REPUBLIKA.CO.ID, TASIKMALAYA -- Pengadilan Agama Kota Tasikmalaya mencatat tingkat perceraian di "kota santri" itu cukup tinggi. Berdasarkan data yang diterima Republika, pada 2018 terdapat 2.113 perkara yang masuk ke Pengadilan Agama Kota Tasikmalaya. Sebanyak 1.905 merupakan perkara perceraian, 481 perkara cerai talak dan 1.424 cerai gugat.
Panitera Muda Hukum, Pengadilan Agama Kota Tasikmalaya, Yayah Yulianti mengakui, angka perceraian di wilayahnya memang cukup tinggi. Dalam satu tahun, rata-rata Pengadilan Agama Kota Tasikmalaya menangangi 2.000 perkara cerai. Bahkan, pada Oktober 2019 terdapat 61 perkara cerai talak dan 167 cerai gugat yang masuk.
"Per bulan bisa mencapai 180 perkara cerai. Misalnya bulan Obtober ada 283 perkara yang masuk, 228 merupakan perkara perceraian," kata dia saat ditemui Republika, Kamis (21/11).
Ia menambahkan, tren perceraian di wilayah itu meningkat setiap tahunnya.
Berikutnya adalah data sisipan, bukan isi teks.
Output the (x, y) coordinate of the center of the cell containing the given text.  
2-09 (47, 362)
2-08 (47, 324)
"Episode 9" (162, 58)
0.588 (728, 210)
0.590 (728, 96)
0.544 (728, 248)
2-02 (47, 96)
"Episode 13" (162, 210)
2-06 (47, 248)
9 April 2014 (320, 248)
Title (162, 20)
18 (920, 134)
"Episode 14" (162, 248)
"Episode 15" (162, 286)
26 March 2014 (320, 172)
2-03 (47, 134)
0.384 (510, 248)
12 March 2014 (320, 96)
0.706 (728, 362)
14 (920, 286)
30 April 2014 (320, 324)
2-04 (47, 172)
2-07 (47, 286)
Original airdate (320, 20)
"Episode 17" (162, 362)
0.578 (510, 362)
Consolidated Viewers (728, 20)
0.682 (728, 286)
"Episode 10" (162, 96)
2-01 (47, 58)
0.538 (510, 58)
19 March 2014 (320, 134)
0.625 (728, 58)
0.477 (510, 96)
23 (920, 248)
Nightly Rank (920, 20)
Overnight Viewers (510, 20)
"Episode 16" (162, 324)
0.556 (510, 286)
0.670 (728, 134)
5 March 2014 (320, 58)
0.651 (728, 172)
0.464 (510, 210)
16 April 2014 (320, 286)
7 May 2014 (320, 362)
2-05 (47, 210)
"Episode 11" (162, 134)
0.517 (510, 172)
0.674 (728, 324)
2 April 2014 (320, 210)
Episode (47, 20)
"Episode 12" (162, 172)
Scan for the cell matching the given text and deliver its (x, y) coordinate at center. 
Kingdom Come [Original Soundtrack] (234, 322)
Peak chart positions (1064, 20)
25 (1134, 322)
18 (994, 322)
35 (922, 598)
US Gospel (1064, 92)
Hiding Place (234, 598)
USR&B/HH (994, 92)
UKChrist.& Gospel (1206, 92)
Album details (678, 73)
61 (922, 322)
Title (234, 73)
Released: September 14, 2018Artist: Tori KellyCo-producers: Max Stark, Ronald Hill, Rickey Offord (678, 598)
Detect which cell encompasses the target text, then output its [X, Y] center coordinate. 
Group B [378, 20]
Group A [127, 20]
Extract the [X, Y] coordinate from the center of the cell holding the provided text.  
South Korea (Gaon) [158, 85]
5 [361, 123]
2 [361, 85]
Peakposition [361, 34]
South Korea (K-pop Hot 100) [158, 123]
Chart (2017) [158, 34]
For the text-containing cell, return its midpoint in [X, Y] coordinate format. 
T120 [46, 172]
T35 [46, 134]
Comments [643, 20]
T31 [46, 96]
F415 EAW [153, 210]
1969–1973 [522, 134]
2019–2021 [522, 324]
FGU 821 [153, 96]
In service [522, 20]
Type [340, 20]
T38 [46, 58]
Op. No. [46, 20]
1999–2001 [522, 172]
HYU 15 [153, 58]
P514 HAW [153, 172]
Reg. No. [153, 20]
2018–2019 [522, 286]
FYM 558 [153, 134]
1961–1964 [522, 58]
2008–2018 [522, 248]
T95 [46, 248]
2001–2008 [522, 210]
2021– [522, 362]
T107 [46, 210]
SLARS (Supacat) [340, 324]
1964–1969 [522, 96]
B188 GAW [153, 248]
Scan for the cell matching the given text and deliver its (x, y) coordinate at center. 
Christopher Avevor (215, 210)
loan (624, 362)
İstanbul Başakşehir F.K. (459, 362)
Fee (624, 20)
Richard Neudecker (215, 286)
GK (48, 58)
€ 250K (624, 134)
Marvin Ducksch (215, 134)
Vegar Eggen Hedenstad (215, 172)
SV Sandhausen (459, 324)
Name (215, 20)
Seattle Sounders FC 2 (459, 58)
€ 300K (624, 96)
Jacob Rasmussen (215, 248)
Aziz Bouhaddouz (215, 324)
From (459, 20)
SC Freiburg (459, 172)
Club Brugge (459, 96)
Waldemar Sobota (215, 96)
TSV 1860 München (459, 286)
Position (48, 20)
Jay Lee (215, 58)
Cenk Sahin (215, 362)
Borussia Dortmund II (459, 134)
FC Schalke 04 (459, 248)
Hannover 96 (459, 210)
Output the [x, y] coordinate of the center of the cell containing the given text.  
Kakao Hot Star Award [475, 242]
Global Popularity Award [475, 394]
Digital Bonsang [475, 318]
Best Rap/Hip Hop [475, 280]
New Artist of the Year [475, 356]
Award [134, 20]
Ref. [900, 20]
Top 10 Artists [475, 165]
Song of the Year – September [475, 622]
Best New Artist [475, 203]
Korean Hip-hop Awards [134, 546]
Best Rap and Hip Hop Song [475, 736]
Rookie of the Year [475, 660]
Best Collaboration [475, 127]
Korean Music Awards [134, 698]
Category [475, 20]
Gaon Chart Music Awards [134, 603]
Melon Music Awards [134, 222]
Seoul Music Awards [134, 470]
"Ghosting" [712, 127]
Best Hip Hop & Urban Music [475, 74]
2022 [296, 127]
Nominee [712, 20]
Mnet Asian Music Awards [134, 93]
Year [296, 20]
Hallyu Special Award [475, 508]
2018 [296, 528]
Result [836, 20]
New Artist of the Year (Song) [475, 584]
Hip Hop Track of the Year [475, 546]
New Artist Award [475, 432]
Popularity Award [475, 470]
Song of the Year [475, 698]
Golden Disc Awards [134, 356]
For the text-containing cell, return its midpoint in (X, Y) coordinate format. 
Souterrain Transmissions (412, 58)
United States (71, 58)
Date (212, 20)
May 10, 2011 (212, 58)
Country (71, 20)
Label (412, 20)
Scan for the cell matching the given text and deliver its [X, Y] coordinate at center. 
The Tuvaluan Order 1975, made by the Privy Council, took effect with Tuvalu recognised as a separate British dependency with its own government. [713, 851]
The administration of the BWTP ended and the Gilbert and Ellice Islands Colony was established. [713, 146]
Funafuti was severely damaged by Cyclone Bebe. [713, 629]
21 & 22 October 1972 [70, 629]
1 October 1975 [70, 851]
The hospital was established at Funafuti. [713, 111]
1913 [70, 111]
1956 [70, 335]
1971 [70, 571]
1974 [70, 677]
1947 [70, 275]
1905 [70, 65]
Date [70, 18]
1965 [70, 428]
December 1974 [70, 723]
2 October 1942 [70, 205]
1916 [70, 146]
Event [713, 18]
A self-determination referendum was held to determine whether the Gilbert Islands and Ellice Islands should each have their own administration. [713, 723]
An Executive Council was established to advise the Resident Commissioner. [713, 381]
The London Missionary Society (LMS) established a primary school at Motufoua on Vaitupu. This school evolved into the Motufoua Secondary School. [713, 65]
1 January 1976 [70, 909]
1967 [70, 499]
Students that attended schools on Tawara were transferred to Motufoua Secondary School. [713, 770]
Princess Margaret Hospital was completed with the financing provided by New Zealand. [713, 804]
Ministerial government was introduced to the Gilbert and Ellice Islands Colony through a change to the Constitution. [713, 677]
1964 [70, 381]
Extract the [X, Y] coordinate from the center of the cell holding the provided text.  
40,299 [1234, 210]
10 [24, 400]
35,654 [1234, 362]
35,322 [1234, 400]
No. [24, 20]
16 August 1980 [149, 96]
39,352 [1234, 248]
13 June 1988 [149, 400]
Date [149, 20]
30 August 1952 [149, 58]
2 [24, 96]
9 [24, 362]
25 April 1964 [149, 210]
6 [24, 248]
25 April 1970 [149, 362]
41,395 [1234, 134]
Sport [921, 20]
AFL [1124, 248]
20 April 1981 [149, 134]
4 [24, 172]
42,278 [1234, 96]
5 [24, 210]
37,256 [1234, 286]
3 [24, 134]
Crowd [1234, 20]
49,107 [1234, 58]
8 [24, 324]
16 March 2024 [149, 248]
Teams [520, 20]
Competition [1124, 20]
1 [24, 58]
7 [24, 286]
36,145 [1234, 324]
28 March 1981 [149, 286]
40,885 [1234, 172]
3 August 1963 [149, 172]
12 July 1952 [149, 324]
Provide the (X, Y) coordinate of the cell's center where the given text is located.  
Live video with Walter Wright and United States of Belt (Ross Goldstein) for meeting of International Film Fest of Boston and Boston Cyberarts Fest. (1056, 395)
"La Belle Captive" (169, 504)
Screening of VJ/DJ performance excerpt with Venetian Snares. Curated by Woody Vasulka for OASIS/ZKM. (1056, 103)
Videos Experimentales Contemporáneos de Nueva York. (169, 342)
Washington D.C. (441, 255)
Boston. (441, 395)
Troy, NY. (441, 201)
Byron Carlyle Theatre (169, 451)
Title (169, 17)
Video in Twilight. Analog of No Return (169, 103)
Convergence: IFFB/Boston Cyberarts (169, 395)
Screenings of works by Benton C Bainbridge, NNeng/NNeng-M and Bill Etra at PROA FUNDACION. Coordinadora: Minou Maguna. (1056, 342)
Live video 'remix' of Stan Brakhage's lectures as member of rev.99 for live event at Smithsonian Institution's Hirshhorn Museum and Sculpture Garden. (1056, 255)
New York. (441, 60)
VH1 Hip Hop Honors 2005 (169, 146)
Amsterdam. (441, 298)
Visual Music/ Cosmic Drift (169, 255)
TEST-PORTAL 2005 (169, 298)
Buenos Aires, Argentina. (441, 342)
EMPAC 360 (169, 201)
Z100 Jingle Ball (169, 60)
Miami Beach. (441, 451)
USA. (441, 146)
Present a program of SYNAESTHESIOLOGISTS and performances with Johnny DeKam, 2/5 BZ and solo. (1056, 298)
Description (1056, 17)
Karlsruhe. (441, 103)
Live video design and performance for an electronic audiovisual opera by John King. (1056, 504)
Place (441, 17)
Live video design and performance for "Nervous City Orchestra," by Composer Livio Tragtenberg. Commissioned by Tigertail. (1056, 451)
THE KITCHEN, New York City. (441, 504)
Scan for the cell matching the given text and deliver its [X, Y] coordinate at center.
Namun, peningkatan itu hanya berkisar 100-200 perkara per tahun. Meski begitu, ia meyakini banyak juga perceraian liar.
Menurut Yayah, banyak faktor yang menyebabkan tingginya perkara cerai yang ditangani Pengadilan Agama. Namun, mayoritas penyebabnya adalah masalah pertengkaran yang terus menerus antara pasangan suami istri.
Pertengkaran itu, lanjut dia, biasanya diawali oleh faktor ekonomi, kehadiran orang ketiga atau perselingkuhan, tegang tempat, hingga anak bawaan yang tidak cocok. "Masalah ekonomi menempati urutan kedua, disusul dengan suami/istri meninggalkan salah satu pihak," kata dia.
Yayah menyebutkan, pasangan yang bercerai rata-rata masih berusia produktif, berkisar antara 20-40 tahun. Sementara yang berusia di atas 40 cenderung sedikir kasusnya.